▶ What to produce
Using the entries that follow, collect the lines where the word "input" appears.

Stored data entries
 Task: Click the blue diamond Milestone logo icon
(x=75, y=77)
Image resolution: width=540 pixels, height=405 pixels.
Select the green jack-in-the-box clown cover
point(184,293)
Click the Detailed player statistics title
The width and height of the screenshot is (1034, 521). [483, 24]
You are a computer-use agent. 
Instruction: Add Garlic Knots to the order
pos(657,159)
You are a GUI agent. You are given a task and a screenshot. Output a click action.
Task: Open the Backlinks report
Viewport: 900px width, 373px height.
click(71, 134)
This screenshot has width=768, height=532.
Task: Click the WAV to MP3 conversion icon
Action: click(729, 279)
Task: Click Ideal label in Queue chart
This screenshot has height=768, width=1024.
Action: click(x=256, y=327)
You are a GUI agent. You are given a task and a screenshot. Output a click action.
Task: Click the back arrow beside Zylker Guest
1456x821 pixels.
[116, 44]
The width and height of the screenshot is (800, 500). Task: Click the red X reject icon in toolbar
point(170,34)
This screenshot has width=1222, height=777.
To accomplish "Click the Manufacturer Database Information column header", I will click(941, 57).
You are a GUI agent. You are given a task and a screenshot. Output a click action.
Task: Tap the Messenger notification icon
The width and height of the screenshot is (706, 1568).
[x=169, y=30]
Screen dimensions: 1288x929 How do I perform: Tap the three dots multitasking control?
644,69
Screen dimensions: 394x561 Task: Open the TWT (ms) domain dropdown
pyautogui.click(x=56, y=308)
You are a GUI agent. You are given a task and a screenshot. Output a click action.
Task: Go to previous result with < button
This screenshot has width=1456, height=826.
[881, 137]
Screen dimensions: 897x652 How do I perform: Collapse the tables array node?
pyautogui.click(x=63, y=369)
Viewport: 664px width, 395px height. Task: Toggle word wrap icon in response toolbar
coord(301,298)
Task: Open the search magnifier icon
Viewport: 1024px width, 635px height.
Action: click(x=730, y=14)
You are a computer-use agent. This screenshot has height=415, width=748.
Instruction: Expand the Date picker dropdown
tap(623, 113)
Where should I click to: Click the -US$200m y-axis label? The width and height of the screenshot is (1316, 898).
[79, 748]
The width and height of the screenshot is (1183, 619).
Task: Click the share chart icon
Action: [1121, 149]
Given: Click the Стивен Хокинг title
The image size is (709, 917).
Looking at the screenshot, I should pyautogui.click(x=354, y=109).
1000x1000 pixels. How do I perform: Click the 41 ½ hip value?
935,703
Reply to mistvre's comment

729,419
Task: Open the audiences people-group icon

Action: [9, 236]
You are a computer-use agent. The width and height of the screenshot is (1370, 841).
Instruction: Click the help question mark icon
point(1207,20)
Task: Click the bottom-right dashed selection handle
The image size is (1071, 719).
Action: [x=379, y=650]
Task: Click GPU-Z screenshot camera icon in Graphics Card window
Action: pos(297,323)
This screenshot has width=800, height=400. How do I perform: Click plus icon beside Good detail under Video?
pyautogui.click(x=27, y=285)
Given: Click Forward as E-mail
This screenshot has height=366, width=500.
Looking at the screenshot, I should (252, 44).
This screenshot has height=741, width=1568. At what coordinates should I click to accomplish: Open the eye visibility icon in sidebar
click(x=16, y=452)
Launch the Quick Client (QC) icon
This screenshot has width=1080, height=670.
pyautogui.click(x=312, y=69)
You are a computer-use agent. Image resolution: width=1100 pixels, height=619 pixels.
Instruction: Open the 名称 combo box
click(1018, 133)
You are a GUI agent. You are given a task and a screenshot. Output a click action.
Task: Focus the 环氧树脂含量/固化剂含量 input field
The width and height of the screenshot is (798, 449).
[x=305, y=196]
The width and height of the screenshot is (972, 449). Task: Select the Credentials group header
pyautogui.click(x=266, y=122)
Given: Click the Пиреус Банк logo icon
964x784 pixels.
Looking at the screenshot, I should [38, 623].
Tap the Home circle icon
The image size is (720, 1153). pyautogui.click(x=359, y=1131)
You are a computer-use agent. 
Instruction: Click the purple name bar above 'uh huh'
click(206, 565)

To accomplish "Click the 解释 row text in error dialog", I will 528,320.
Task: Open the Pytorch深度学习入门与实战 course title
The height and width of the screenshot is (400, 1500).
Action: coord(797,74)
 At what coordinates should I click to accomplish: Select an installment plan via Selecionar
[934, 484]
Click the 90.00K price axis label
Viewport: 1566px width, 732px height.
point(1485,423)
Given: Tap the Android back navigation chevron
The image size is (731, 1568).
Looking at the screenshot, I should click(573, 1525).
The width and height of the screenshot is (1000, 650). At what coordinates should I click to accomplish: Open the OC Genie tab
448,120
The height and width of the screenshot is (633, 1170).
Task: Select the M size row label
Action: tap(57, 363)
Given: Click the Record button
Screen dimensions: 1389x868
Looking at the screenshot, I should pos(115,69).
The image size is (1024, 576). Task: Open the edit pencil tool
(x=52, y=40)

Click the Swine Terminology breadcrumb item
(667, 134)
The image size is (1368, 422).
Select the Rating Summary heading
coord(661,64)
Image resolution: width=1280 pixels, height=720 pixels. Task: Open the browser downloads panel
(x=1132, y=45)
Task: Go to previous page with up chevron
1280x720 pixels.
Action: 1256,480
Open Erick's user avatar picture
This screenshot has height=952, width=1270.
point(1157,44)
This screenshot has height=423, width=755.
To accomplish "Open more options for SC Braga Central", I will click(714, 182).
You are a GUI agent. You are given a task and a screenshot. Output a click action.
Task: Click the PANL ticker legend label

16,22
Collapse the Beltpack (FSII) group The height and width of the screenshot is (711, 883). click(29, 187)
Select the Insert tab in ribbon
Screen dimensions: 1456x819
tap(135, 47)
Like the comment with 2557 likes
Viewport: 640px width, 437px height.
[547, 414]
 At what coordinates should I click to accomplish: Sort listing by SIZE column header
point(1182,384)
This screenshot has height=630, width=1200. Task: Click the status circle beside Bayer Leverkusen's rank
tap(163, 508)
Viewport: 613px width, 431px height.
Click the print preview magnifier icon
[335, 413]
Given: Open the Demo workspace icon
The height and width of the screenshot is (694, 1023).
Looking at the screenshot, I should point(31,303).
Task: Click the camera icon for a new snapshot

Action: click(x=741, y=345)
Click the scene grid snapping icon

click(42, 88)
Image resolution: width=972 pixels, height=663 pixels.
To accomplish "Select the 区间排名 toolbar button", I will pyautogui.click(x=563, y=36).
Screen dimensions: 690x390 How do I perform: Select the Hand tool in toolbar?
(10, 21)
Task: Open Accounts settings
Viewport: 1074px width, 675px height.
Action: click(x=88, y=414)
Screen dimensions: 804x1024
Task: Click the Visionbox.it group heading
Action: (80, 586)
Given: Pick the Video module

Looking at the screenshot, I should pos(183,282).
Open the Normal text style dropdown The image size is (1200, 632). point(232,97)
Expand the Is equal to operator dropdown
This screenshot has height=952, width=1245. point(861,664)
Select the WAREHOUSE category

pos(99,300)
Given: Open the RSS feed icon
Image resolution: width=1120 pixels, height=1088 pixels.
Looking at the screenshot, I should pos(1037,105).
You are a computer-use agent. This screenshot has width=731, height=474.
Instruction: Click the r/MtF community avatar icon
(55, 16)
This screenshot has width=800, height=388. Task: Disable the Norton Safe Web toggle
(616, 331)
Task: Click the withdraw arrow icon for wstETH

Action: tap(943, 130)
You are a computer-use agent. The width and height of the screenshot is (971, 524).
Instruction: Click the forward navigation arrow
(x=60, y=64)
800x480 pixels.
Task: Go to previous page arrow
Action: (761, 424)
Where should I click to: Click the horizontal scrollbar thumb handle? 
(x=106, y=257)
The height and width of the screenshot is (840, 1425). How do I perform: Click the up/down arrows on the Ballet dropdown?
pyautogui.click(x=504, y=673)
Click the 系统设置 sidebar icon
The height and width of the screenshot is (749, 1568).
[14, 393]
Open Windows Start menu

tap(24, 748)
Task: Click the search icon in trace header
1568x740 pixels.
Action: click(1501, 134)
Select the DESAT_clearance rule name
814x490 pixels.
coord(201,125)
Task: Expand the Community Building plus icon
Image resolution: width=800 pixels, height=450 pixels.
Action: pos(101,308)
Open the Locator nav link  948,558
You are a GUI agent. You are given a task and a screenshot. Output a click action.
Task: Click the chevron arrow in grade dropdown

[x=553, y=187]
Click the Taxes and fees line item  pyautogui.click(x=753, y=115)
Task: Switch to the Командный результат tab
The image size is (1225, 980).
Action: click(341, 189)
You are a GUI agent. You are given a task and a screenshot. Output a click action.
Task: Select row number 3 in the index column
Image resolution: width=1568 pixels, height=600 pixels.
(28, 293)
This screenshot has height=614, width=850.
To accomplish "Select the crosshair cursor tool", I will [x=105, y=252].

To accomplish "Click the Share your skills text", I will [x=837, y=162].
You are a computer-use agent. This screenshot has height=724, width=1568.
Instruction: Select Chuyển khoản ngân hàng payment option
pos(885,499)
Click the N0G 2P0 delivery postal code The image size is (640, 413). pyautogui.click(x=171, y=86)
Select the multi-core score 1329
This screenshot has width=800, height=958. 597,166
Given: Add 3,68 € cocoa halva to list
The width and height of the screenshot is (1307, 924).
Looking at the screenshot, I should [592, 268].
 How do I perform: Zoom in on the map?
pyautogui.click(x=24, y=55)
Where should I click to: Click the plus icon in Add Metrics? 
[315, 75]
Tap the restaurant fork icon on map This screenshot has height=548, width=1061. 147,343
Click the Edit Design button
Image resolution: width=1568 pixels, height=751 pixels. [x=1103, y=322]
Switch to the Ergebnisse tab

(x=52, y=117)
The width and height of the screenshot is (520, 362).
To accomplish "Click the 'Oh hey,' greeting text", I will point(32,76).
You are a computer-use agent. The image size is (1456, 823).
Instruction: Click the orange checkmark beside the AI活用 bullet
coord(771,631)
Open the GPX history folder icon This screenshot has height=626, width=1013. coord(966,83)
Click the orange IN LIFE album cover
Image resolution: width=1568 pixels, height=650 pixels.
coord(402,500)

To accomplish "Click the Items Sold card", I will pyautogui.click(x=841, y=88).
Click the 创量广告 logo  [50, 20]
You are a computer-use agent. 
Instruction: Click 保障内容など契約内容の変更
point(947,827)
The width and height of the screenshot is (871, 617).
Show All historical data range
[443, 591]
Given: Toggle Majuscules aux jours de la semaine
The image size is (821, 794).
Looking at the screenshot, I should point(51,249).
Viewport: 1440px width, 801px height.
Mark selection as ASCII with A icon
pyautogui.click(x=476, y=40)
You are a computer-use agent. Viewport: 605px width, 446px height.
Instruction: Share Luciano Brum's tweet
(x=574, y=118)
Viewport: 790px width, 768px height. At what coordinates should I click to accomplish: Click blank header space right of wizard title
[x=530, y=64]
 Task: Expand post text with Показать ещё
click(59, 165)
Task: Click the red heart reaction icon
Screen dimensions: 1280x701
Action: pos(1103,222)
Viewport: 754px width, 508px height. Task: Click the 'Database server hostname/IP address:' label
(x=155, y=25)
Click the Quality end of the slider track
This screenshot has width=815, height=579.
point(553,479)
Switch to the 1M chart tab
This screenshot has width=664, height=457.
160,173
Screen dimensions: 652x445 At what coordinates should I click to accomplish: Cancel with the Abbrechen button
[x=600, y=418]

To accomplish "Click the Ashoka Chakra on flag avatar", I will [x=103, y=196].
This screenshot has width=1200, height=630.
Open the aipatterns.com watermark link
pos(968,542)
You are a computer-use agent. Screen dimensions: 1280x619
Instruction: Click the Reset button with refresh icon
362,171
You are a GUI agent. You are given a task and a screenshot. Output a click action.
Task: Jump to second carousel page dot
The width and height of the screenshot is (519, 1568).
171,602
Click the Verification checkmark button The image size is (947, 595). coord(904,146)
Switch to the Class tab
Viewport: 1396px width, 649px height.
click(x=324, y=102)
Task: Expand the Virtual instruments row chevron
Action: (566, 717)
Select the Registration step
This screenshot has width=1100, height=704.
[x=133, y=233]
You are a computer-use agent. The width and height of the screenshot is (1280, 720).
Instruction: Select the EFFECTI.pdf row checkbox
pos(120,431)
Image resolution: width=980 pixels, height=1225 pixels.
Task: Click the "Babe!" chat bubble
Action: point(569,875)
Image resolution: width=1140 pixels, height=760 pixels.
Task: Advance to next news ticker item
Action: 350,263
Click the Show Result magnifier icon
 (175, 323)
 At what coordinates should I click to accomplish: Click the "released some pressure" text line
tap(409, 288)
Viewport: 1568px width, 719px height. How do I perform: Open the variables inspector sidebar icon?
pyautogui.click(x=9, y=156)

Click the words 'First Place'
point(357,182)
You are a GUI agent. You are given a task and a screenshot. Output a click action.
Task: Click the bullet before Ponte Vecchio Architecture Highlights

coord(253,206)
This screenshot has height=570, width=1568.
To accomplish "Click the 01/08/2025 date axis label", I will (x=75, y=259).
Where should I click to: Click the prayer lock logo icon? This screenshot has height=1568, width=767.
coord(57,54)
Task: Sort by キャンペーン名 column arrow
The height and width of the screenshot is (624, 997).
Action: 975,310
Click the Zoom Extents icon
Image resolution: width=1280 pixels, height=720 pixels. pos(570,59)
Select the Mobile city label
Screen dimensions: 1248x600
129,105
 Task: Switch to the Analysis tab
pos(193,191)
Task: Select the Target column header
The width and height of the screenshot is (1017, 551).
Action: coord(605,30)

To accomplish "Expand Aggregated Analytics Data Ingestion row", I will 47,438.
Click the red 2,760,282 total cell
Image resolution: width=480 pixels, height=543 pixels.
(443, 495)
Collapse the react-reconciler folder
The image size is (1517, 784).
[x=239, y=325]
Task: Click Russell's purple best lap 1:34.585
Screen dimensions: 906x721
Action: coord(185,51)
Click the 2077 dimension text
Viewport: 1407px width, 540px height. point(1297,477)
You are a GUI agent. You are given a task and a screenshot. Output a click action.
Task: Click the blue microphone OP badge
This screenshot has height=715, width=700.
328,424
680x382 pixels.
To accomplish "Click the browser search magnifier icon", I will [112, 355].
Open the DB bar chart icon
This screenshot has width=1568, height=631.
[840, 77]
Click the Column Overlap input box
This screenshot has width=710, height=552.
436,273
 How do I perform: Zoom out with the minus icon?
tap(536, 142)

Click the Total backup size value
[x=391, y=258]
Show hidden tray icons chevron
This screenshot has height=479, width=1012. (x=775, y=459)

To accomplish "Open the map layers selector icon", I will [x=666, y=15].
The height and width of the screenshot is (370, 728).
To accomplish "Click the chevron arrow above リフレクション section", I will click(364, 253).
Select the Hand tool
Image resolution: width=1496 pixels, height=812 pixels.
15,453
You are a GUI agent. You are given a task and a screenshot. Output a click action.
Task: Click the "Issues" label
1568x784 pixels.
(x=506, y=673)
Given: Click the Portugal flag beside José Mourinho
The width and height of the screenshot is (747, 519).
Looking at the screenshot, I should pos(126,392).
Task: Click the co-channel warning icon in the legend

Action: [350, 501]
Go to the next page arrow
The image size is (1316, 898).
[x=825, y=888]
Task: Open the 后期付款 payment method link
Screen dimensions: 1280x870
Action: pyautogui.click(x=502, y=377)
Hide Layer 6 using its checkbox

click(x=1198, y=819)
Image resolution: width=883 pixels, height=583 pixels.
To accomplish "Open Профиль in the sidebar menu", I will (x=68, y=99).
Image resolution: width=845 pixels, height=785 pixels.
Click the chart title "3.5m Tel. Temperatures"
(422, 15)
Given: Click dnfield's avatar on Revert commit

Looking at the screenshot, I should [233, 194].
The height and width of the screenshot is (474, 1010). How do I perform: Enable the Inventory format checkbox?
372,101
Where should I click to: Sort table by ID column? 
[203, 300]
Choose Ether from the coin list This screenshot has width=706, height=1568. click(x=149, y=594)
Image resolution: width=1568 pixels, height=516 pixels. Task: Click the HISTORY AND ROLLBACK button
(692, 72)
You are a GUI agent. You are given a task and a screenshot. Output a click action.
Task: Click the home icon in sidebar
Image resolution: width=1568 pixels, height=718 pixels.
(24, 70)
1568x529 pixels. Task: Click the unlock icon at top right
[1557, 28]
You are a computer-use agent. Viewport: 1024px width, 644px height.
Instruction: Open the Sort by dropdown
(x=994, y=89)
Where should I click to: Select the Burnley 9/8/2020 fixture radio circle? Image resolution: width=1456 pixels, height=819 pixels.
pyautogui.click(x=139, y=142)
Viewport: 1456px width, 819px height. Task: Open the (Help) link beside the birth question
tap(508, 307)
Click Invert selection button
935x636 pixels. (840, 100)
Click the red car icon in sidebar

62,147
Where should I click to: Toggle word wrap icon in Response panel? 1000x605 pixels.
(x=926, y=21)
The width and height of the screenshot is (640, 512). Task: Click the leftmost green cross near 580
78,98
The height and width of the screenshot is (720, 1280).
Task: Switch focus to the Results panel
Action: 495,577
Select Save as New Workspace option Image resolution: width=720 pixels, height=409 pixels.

▶ Expected answer
Task: Focus the 环氧树脂含量/固化剂含量 input field
Click the Column Overlap input box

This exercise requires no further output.